[Task statement] Within the entries that follow, show each line where the word "will" occurs.

[Pixel coordinate grounding data]
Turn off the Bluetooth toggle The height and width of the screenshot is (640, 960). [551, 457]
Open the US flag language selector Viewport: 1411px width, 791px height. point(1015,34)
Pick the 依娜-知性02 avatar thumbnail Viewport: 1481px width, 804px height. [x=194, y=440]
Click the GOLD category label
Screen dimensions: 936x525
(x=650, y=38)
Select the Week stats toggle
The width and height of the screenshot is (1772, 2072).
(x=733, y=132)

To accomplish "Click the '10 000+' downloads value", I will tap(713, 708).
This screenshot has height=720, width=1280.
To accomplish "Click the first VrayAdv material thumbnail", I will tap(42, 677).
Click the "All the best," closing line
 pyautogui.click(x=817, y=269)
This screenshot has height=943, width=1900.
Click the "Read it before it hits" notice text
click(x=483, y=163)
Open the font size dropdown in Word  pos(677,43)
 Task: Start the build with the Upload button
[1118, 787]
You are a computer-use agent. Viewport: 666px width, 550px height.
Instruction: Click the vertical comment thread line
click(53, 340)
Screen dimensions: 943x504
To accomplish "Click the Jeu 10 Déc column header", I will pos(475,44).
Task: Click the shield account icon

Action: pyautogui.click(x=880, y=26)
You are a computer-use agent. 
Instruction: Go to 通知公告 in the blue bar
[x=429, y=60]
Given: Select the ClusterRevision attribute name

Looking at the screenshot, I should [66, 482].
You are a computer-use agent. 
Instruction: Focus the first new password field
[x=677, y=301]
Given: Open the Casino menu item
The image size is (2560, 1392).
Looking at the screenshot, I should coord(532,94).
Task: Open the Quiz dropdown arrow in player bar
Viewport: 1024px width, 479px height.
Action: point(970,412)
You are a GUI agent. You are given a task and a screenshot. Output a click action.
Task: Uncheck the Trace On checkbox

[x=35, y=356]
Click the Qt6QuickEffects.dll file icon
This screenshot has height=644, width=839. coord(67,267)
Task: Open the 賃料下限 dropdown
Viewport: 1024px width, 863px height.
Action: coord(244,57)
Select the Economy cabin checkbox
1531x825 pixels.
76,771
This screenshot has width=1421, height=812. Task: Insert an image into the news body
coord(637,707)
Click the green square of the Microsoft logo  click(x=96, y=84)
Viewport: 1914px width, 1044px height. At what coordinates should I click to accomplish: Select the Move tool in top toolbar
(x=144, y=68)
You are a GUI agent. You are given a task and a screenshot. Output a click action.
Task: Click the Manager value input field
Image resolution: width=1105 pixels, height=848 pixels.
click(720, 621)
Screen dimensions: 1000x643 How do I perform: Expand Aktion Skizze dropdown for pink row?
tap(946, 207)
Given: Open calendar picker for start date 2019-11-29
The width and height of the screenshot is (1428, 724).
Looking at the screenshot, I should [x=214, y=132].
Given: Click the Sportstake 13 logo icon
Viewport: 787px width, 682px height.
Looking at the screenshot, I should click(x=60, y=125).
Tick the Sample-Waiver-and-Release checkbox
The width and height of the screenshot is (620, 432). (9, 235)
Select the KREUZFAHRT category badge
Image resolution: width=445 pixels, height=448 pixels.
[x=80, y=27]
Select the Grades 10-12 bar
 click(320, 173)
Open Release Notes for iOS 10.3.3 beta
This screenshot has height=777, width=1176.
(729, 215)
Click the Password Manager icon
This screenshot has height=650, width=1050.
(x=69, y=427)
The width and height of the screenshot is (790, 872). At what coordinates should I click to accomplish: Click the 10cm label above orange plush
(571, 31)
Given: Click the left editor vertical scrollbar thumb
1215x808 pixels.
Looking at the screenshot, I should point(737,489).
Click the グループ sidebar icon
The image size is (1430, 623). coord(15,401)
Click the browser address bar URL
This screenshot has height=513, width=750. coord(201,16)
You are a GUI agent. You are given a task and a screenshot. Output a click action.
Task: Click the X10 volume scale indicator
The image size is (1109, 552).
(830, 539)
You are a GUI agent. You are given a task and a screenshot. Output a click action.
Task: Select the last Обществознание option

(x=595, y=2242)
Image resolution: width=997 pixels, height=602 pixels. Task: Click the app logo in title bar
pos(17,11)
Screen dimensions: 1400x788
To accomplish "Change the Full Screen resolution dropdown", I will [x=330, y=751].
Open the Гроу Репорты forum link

[Written response]
To accomplish "Click the '10 000+' downloads value", I will tap(713, 708).
To accomplish "Click the first VrayAdv material thumbnail", I will tap(42, 677).
To accomplish "Click the Jeu 10 Déc column header", I will pos(475,44).
To accomplish "Change the Full Screen resolution dropdown", I will [x=330, y=751].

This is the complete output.